The church identified husband and wife Courtney and Chad Phelps, and trip chaperone Tonya Weindorf as the three who died after the church's bus hit a retaining wall and flipped during a return trip from a youth trip in Michigan, according to Scripps Indianapolis sister station RTV6 .

Chad Phelps was the youth minister at Colonial Hills and son of head pastor, Charles Phelps. Courtney Phelps was pregnant with the Phelps' second child, according to authorities in Indianapolis. The couple's first child was also on the bus but not injured in the crash, RTV6 reports.

The church posted a statement to its Facebook page following the crash:

"Thank you all for your tremendous outpouring of love and strength stated here and in numerous other ways.Through your prayers and the power of the Holy Spirit, the name of our Lord and Savior Jesus Christ will be magnified as His people find Him to be sufficient even now."

The accident also injured dozens of others. One teenager was still listed in critical condition on Sunday afternoon.

Investigators are currently working to determine what caused the accident that happened just a mile from the Colonial Hills Baptist Church where the bus was headed.

At the church, parents were waiting to pick up their children after a week-long camp filled with prayer, zip lines and basketball when a bus carrying younger campers pulled in with passengers screaming.

Jeff Leffew, 44, of Fishers, had sent four daughters to Camp CoBeAc, near Prudenville, Mich. Just one of his girls was on the bus that pulled into the parking lot, and he raced to the crash site in northern Indianapolis. What he found was a surreal scene, with clothing and other items strewn about and windows missing from the bus.

"You're just praying that it's not as bad as it looks," said Leffew, a deacon at the church.

Leffew's daughters escaped with just bumps and bruises, but others weren't as fortunate. Indianapolis fire officials said a husband and wife were dead at the scene, along with a third person whose age they didn't describe. Twenty-six other people were taken to area hospitals, including at least one teenager in critical condition.

Indianapolis Public Safety Director Troy Riggs called the crash a "great tragedy."

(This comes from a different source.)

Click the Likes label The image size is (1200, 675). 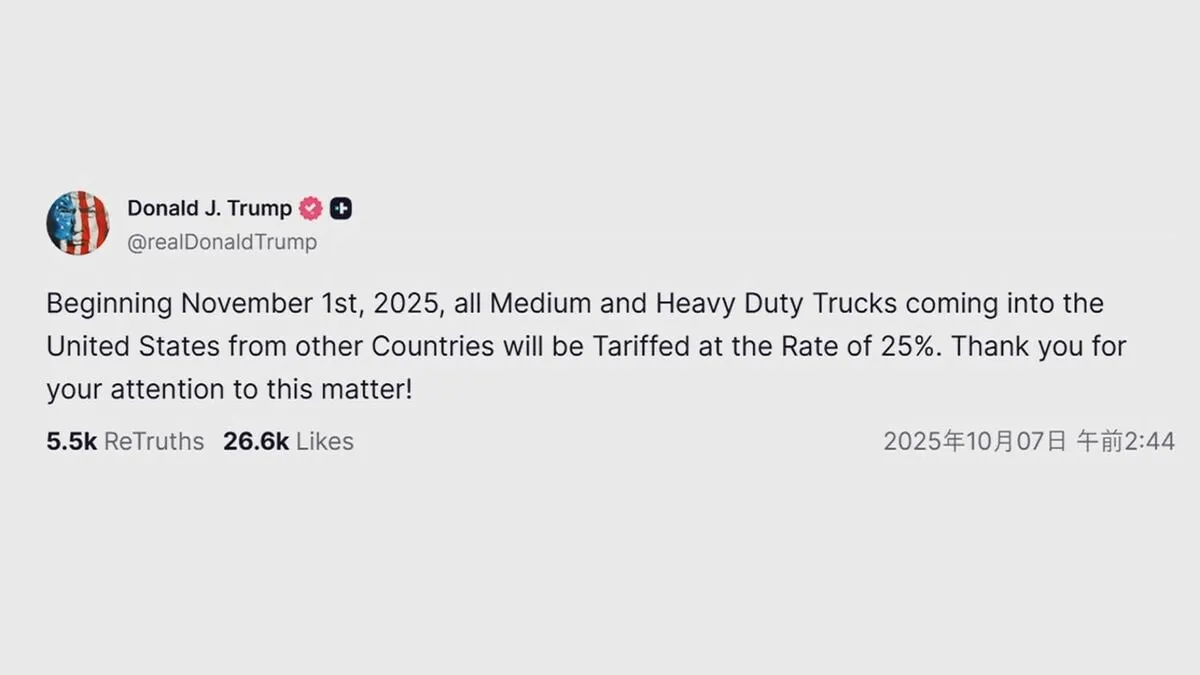click(325, 442)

"They were not that far from home. ... That only adds to the tragedy," Riggs said at the crash scene.

He said there was no indication that the driver had a medical emergency.

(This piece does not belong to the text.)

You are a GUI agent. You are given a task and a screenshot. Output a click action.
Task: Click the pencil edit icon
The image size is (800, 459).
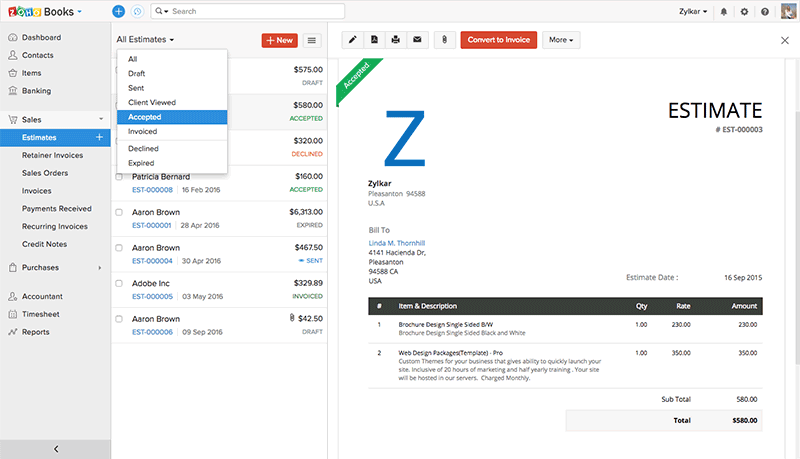[x=353, y=40]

WTHR-TV reported the bus driver told witnesses his brakes failed. Indianapolis Fire Department Lt. Ato McTush said investigators had not determined whether the church-owned bus had mechanical issues.

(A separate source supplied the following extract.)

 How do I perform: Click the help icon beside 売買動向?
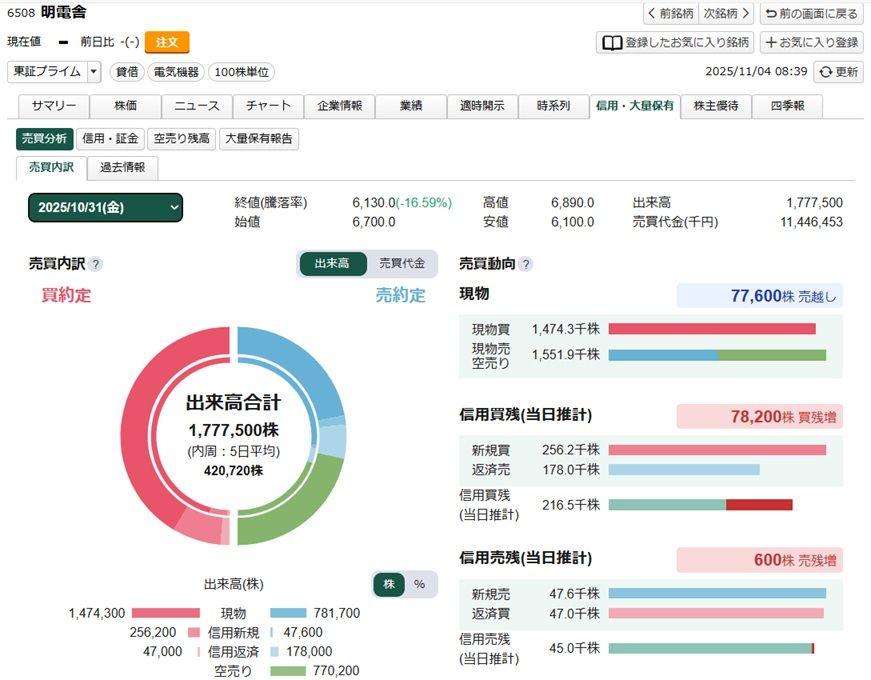coord(526,264)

Witnesses to the crash described a horrifying scene.

Duane Lloyd told WTHR that he heard a loud noise behind him as he was traveling near the intersection and saw the crash around 4:15 p.m. - about the time youth pastor Chad Phelps had tweeted the group expected to arrive at the church.

"I heard a skid. I looked back. I see this bus in the air and people falling out of the bus," Lloyd said. "I could have gone my whole life without seeing that."

He said people approached and tried to help.

"People were literally trying to lift the bus," Lloyd said. "You just try to do what you can do."

Sasha Sample, 28, told The Indianapolis Star some victims were lying in the road, while others were able to limp to the side.

"Everybody had boils and scrapes on them," she said. "People were trying to climb from under the bus."

Sample, a nurse, said she borrowed a belt to make a tourniquet for the bus driver's arm but wasn't able to help the man next to him, who was already dead.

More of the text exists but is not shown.